I think a robust and wholistic view of humanity has practical applications when it comes to machine “intelligence”. And I hope it will further illuminate reasons why I am skeptical about AI achieving full (what computer scientists call “hard”) human rationality. There are worries about the degree AI will end some types of jobs. As with many technologies, Artificial Intelligence may indeed put an end to some types of work. If your employment is to develop greater automation or deliver an algorithm, your work might become a casualty of AI. However, if you are in an industry which involves the education, critical thinking, motivation, advising, helping, or serving individuals or society your job will be secure. I think the social aspect of humans will be as difficult to replicate as the nonrational elements of humanity. In addition, digital and media literacy will become more important than ever. I don’t think the human person will ever be totally replaced. Humans are just too complex. I realize I could be wrong about AI, but I am still a bit skeptical. To me, artificial intelligence programs are little more than a digital assistant.
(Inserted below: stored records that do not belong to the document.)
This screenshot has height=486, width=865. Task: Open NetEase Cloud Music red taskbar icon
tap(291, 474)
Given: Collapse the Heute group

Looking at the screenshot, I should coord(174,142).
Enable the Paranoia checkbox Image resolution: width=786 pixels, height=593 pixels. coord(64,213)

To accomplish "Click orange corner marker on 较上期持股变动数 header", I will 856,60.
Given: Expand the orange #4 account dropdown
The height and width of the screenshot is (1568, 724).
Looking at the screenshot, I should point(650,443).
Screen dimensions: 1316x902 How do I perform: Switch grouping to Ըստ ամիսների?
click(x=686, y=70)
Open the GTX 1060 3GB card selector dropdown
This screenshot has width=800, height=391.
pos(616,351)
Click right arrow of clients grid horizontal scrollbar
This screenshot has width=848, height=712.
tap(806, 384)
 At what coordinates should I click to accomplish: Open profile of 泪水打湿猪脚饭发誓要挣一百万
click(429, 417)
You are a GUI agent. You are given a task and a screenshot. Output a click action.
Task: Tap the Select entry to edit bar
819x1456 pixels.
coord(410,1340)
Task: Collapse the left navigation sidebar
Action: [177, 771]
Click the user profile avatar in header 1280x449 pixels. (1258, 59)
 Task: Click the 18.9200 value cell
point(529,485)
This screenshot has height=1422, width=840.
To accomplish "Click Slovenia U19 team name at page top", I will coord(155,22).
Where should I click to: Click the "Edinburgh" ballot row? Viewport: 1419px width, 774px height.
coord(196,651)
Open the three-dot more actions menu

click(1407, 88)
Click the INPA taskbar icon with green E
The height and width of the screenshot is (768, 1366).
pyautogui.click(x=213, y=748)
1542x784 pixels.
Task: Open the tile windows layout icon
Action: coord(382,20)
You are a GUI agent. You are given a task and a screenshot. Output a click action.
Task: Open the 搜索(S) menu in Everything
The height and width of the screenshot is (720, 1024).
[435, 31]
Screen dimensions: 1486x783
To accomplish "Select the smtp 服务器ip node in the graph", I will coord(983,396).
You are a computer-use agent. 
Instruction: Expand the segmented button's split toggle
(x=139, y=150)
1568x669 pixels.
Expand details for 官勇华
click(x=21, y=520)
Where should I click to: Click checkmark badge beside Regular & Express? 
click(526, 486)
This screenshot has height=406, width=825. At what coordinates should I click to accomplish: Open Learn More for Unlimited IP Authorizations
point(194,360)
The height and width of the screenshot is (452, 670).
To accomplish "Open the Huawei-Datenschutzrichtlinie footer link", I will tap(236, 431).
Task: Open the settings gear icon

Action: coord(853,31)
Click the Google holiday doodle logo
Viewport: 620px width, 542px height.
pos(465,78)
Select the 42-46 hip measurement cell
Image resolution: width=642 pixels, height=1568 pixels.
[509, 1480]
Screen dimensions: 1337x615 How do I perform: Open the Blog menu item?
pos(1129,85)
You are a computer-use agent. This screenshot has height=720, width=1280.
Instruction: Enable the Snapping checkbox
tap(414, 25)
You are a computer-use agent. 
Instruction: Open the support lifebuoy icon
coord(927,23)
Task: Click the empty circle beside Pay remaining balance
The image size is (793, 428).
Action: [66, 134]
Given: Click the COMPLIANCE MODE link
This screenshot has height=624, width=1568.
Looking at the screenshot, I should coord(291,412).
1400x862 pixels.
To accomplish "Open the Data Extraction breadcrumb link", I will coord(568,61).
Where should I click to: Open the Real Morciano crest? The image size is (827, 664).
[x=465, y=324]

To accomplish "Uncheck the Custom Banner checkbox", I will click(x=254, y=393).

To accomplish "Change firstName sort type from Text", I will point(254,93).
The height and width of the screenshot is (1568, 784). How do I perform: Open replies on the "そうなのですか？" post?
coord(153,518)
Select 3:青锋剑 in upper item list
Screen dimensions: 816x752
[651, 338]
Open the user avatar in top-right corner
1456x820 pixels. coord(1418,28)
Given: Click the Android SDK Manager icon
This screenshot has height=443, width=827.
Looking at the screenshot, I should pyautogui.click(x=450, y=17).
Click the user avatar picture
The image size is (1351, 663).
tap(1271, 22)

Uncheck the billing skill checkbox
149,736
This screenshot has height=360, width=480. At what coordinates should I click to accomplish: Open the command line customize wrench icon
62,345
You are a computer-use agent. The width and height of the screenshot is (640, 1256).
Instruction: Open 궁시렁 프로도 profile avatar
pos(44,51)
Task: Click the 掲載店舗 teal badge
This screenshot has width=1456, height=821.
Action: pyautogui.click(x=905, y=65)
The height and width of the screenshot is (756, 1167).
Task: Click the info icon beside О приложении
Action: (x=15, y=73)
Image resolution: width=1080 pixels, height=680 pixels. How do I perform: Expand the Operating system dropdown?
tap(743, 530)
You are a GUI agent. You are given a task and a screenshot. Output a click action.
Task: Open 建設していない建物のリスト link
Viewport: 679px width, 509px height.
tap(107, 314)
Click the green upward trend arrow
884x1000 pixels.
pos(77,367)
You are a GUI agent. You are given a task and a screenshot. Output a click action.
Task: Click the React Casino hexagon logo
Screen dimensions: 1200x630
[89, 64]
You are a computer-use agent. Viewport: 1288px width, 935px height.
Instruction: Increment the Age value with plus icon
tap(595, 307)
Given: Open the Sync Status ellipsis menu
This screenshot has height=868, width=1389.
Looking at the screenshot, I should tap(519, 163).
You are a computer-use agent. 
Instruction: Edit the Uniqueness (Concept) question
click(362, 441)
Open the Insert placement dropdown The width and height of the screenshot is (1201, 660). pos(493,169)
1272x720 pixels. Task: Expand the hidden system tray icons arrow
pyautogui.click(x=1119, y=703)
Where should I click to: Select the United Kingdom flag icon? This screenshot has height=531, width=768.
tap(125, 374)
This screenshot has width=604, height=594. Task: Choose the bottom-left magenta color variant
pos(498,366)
[1] Intuition, of course, can go astray. It still must be checked and corrected with the senses and reason. However, if there are such things as self-evident truths, immediate awareness, and things which are basic and fundamental which must be assumed and indemonstrable (such as the law of noncontradiction), then these play a foundational role in human reasoning and the nonrational contributes to human reasoning.
[2] William Barrett, The Illusion of Technique: A Search for Meaning in a Technological Civilization (Garden City, New York: Anchor Books, 1979.), 25.
[3] Jeron Lanier, You Are Not a Gadget: A Manifesto (New York, NY: Alfred A Knopf, 2010), 32.
Works Cited
Barrett, William. The Illusion of Technique: A Search for Meaning in a Technological Civilization. Garden City, New York: Anchor Books, 1979.
Lanier, Jeron. You Are Not a Gadget: A Manifesto. New York, NY: Alfred A Knopf, 2010.